3 Afghanistan’s PM Tried To Make Peace With The Taliban
If you can’t beat ‘em, make them an offer of peace. That seems to be the thinking behind Afghan President Ashraf Ghani’s speech on Wednesday. He offered to recognize the Taliban as a legitimate political party and give them their own offices in Kabul in return for peace talks. His hope is that his generous offer may encourage the Taliban to end their 16-year insurgency against the government. Among other things, Ghani offered new elections that the militants would be allowed to contest, passports for Taliban leaders, and constitutional amendments to address the fighters’ concerns. The proposals are broadly in line with offers that Bogota made to FARC in 2016 to end Colombia’s five-decade civil war. Ghani presumably hopes that if it worked for one terrorist group, it can work for another. The offer comes at a sensitive time. Just last month, a Taliban bomb hidden in an ambulance killed over 100 people in central Kabul.[8]
2 Saudi Arabia Sacked Its Entire Military Top Brass
The past few months have been interesting for Saudi Arabia. Crown Prince Mohammed bin Salman launched a liberalization and crackdown drive that seemed to involve allowing Western culture and women’s rights in even as he jailed or purged hard-liners and rivals from the ruling families. After ending 2017 by going after business elites, the crown prince has now started 2018 by going after the military. This week, Riyadh purged the entire top brass of the military and air force, including the chief of staff. As with so many other of bin Salman’s moves, it is the biggest shake-up the nation’s army has faced in decades.[9] Although the purge was conducted under the guise of liberalization (women are now to be allowed to serve as soldiers, for instance), there’s speculation that it could really be about money. Saudi Arabia is desperate to break its reliance on American, British, and French technology for its unpopular war in Yemen. Removing the generals may have been a way of ditching those who might oppose bin Salman’s new policy for manufacturing weapons on Saudi soil.
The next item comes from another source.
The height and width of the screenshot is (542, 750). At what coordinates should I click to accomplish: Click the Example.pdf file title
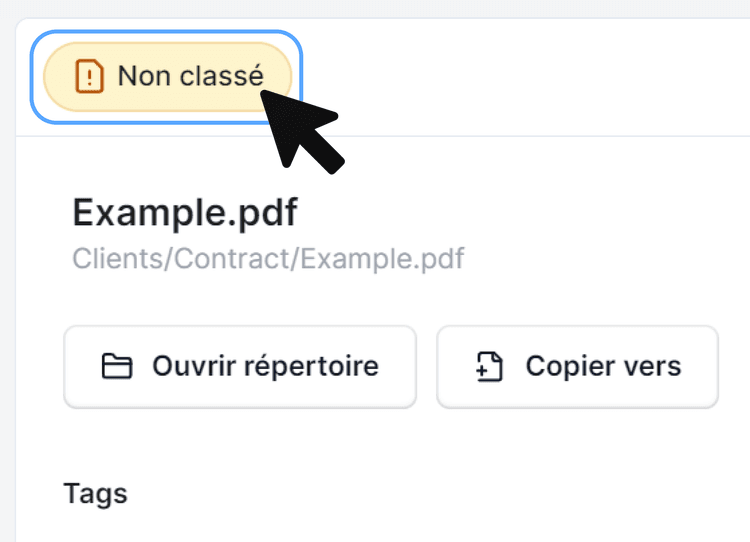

1 A Mysterious Explosion Left The British City Of Leicester Reeling
It was the sort of story that should have been a national tragedy. On Sunday, a Polish store in the British city of Leicester was destroyed in an explosion that also wiped out the house to which it was attached. Five people, including a worker at the store and three members of a family that lived above it, were killed. Another five were badly injured. But instead of becoming a focal point for national mourning, the blast became one for speculation. At the time of this writing, the police still don’t know what caused it.[10] Three men have since been arrested on manslaughter charges, and police are adamant that it wasn’t related to terrorism. Still, that leaves a long list of things that might have caused it, each worrying in their own particular way. It’s thought that the cause of the blast will not become clear for many days or weeks. Until it does, the people of Leicester are left dealing with a tragedy that no one understands and no one can explain.